How to complete this task
An image-free reproduction of the data below is needed: print it exactly.

+ + + + + + +

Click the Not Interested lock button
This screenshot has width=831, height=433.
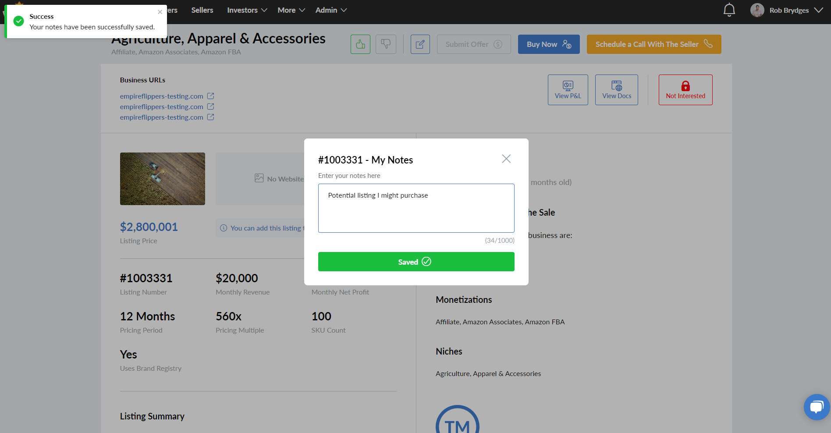tap(685, 90)
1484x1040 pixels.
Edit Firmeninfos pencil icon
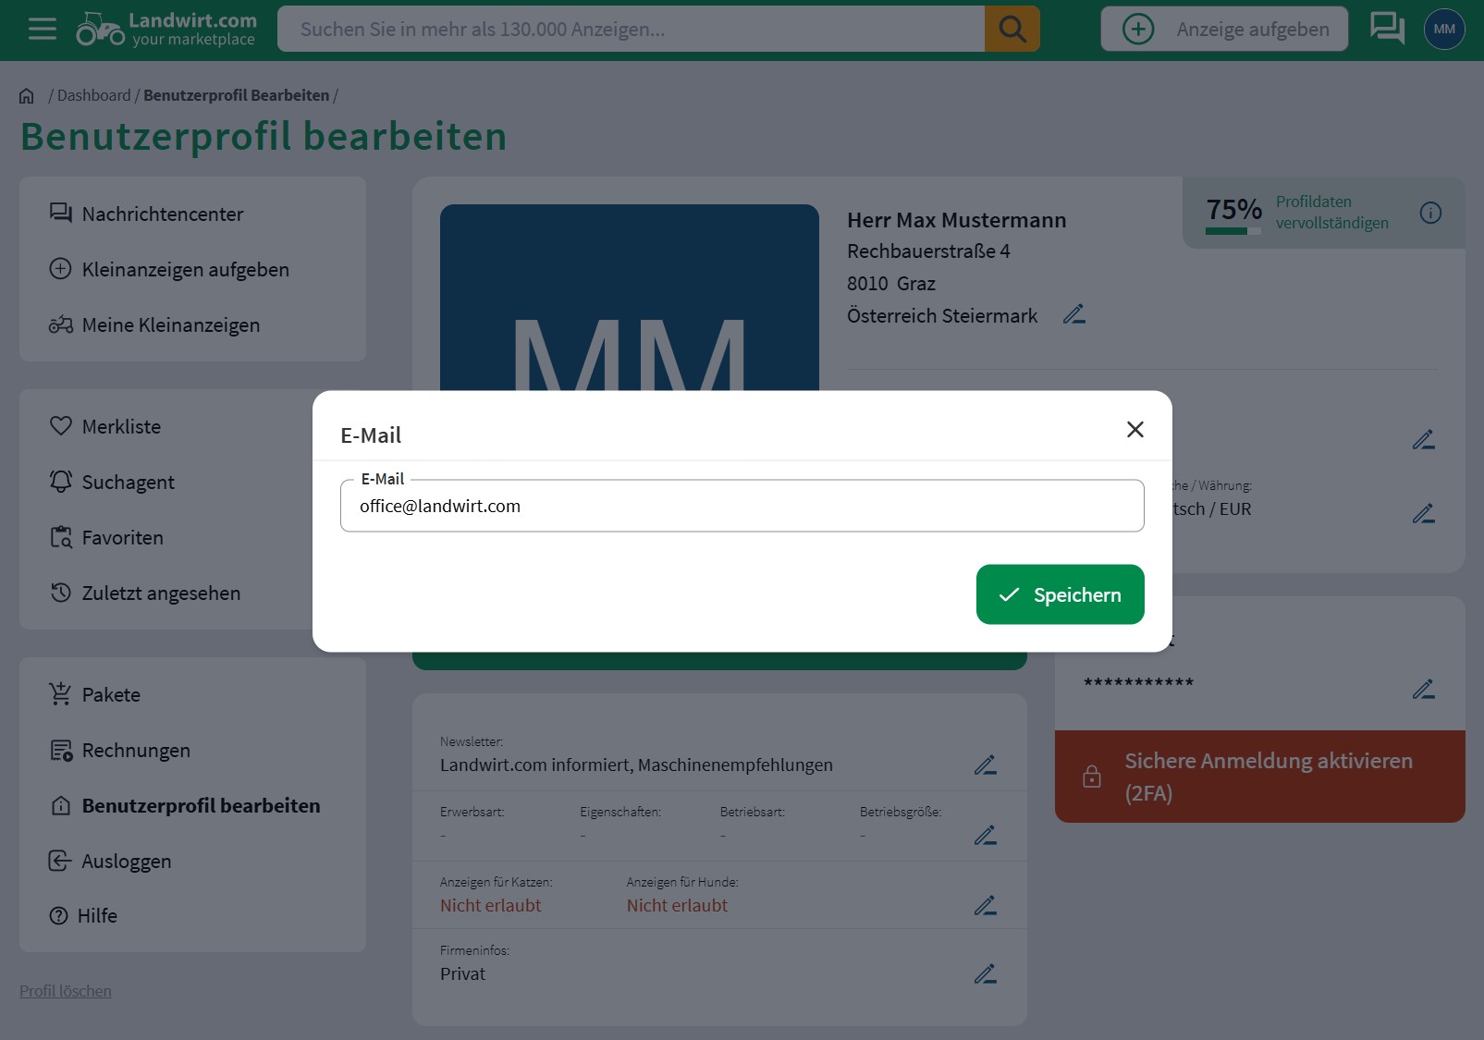(x=986, y=973)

+ + + + + + +

Answer to this exercise
Click the Not Interested lock button
This screenshot has width=831, height=433.
tap(685, 90)
1484x1040 pixels.
Edit Firmeninfos pencil icon
(x=986, y=973)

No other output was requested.